My ex, a 90s clubland stalwart who saw the emergence of the scene out of the M25 raves, always maintained that alcohol was the great enemy of clubs. When Ministry of Sound got a licensed bar, the whole vibe shifted overnight, he said, from something communal and transcendent into a business. Ecstasy posed a huge threat to pub culture and alcohol revenue, and the brewers responded to the wave of new clubs by providing drinks aimed squarely at the club crowds: lurid sugary alcopops and watery import beers.

The impact of this on the atmosphere inside was insidious – they turned back into the meat market discos he had always sought to avoid in the 80s, and women began to stay away. The absence of women in a queue, he said, was a red flag for a bad club. On balance, I think he was right.

I only started clubbing in the late 90s and didn’t take any drugs for the first few years but, without knowing it, for we’d leaf through Time Out and try to intuit which club would be most fun and, critically, finish late so we could jump on the first train out of Charing Cross to Kent in time for Saturday morning school, we seemed to alight on the ones where people didn’t drink and took E instead.

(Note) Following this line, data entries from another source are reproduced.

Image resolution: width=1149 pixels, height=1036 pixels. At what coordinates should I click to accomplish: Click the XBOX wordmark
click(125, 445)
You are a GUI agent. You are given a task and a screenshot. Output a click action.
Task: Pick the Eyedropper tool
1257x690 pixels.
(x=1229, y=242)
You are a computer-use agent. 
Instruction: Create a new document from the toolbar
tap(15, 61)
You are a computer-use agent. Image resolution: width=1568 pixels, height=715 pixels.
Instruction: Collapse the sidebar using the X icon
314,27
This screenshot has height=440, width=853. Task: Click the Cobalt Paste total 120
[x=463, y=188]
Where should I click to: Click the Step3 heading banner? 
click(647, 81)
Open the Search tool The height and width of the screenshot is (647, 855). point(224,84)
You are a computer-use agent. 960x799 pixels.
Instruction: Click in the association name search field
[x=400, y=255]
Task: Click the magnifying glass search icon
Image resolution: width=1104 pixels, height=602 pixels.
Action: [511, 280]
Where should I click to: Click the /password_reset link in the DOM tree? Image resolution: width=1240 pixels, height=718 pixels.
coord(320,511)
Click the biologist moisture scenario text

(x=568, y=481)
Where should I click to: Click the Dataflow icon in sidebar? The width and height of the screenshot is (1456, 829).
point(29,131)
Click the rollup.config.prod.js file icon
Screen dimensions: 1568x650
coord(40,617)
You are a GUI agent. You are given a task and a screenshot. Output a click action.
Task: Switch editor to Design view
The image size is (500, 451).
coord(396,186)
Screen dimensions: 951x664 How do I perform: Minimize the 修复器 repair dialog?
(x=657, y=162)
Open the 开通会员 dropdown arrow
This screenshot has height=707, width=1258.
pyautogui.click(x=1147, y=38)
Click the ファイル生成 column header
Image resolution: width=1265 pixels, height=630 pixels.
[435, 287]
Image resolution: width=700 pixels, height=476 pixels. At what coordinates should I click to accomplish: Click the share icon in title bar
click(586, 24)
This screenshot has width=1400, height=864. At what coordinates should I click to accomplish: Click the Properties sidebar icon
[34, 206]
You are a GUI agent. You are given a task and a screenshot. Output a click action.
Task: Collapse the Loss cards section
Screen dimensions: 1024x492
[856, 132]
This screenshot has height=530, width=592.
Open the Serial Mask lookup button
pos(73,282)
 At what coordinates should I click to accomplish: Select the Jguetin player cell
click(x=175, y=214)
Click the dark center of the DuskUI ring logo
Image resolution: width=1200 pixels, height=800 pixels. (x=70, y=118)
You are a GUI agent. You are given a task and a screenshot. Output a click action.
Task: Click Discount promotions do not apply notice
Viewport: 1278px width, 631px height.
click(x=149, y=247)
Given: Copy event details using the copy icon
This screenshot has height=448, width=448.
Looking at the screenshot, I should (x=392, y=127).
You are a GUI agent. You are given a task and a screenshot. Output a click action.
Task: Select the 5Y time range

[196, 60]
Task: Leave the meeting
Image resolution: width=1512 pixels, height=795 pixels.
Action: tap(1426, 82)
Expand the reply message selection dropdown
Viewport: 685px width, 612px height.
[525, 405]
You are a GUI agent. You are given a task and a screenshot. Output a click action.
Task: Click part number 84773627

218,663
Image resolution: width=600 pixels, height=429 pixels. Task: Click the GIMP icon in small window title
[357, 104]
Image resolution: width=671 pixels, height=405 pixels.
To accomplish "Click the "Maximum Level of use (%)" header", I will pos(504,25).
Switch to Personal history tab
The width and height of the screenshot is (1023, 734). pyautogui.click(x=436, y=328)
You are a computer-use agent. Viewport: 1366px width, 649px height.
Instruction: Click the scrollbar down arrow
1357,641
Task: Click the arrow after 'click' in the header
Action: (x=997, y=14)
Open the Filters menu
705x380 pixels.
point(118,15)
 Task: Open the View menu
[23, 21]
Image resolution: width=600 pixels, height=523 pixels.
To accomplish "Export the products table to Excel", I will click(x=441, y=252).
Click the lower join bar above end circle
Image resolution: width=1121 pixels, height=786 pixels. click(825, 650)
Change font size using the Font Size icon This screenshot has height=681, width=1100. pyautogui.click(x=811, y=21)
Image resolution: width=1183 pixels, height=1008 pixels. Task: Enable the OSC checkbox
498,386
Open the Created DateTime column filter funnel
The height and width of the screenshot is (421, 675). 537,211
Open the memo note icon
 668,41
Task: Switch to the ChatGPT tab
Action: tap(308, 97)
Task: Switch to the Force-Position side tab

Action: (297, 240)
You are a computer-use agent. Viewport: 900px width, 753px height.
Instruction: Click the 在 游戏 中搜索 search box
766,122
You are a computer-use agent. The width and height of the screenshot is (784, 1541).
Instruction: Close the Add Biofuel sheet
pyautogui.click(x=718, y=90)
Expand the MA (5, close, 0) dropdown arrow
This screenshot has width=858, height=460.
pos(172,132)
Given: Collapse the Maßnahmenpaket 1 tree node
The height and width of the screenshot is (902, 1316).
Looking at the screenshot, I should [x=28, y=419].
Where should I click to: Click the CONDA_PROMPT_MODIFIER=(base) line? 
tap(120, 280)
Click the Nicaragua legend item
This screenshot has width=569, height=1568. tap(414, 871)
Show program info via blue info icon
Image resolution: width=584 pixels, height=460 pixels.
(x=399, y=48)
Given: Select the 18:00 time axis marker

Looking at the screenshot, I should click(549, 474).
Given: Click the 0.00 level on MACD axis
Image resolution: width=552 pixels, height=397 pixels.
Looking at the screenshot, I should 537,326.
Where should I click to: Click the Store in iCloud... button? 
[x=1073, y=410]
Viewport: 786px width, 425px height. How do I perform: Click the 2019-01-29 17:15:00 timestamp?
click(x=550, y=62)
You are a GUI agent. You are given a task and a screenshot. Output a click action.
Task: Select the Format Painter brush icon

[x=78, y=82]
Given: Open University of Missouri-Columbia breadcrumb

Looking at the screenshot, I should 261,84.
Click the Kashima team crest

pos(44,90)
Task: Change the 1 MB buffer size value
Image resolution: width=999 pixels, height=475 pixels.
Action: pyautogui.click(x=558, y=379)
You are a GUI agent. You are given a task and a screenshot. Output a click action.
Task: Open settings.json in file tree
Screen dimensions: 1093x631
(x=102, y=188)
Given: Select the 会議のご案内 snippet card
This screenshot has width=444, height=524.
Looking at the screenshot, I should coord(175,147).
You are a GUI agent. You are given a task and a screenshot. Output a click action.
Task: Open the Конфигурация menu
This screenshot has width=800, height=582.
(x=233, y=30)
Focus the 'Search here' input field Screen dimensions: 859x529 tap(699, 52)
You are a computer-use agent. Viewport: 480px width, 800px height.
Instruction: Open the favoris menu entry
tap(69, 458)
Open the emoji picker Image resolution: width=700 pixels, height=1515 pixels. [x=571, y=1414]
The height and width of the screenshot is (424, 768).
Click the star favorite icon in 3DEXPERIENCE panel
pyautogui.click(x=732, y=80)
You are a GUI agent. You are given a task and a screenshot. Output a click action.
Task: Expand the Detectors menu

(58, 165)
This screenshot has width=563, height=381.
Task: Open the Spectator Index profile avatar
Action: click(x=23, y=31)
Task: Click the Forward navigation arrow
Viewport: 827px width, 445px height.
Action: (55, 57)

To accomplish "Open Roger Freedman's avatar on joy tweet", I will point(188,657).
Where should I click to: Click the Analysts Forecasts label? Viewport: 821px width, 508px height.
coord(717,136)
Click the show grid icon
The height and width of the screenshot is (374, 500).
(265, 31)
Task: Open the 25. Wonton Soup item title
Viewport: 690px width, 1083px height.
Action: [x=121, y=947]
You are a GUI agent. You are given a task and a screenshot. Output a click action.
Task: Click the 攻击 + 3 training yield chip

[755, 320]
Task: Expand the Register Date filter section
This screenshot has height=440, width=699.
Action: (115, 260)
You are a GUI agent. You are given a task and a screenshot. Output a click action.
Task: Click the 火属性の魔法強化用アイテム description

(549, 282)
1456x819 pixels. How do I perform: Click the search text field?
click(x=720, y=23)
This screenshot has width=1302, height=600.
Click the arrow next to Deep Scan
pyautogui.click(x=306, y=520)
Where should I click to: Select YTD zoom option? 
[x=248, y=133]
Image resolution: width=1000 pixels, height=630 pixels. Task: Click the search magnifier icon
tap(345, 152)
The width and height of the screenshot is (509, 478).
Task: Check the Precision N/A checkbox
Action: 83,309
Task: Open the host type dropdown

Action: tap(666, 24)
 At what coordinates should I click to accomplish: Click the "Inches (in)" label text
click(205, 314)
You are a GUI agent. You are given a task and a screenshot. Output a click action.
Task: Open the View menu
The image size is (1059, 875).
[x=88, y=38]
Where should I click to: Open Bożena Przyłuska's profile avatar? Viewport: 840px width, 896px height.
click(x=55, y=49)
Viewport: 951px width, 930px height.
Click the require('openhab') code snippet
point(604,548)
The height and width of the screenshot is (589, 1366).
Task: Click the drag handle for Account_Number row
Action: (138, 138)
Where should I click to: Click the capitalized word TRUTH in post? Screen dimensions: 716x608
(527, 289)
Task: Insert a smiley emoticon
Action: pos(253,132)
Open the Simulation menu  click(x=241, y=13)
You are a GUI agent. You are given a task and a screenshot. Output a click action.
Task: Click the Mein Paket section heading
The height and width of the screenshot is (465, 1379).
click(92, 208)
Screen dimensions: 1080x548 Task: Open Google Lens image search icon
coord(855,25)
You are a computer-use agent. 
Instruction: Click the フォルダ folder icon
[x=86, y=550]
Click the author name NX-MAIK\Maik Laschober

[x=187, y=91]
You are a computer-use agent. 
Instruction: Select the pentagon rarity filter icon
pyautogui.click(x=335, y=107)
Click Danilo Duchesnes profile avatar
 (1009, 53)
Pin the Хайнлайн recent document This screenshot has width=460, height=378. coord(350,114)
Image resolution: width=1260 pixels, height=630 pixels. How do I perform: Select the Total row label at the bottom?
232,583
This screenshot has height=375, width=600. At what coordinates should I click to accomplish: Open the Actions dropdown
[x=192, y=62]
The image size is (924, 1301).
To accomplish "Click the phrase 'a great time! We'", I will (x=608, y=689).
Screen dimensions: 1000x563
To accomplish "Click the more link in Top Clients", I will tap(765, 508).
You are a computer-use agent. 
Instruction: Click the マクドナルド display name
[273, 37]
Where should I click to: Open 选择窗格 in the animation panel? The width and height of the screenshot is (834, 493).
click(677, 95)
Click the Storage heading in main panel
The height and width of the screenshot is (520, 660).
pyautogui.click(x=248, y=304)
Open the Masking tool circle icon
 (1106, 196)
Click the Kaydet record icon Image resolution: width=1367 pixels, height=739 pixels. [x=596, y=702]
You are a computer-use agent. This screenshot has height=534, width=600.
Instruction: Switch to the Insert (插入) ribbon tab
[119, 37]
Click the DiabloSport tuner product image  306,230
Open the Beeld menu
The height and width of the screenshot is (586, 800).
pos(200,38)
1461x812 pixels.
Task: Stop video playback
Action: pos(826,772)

As seventeen-year-old girls this made it possible to go out and be safe in the crowd. Men who drank were leery, sleazy, sexualising the space. Clubs where people took E were light, bright and about the music. You didn’t get hit on, and the only time we got approached was when people mistook our youthful exuberance for chemicals they hoped to acquire. Once the lights came up and it was time to leave, we’d wander through Soho at dawn hoping to avoid the drunks, who on one occasion stalked us all the way to Leicester Square, where we barricaded ourselves in the phone box until a couple of kindly gay men on their way to Heaven offered to walk us to the station.

My ex thought the brewers were slowly winning the battle, bemoaning his twentysomething employees’ proclivity for pubs over clubs. The Psychoactive Substances Act and our bizarre belief that the alcohol industry will magically choose to self-regulate seems to back that notion up. It certainly seems to be the case in London, where my sense of FOMO from the Welsh marches has gradually withered away.

It is hard to have spontaneous, experimental scenes of any sort when physical space to put them in is in short supply – Berlin developed its nightlife by virtue of being underpopulated for many years. Going back after a ten-year hiatus recently, I was struck by how money, a disproportionate tourist population and booze was moving in on Berlin’s clubland. Parasitic entities can last a while before full strangulation occurs, but the soul of it was already fading fast.

That said, I think there might be hope elsewhere in Britain. My best nights out in this country have been in the basement of a Paisley curry house and at Salford’s exceptional Islington Mill. In Paisley I chatted to the German DJs, who expressed surprise that they never seemed to play in London. ‘It’s odd,’ one of them said, ‘it’s a huge city but it’s as though it doesn’t have much of an identifiable techno scene.’

That was a while back, just before the boom in EU migration to London filled its clubs with young people who had grown up in continental cities where they do do techno, but it still seems to be the case that London clubland is driven by the need to run a profit to cover the cost of the space, and the profits come from bars and the music that works for a drinking audience has a different, less upbeat quality.

In Berlin twelve years ago, it was always quite fun watching the middle-class students from posh western German cities like Düsseldorf or Hamburg or Munich in the queue for clubs. They dressed up for the occasion, a massive door policy error, and couldn’t understand that the aura of money worked against them there.

Clubland has always thrived, paradoxically, in the absence of money, and certainly in the absence of big money. When the money moves in, turning land into property, forcing the expansion of bars that can turn a profit on wet margins, it slowly sucks the fun out of the whole affair. Money and its agent, booze, is what’s killing it – and so much emergent culture – in London. It’s time, at least in Britain, that we looked to the North instead.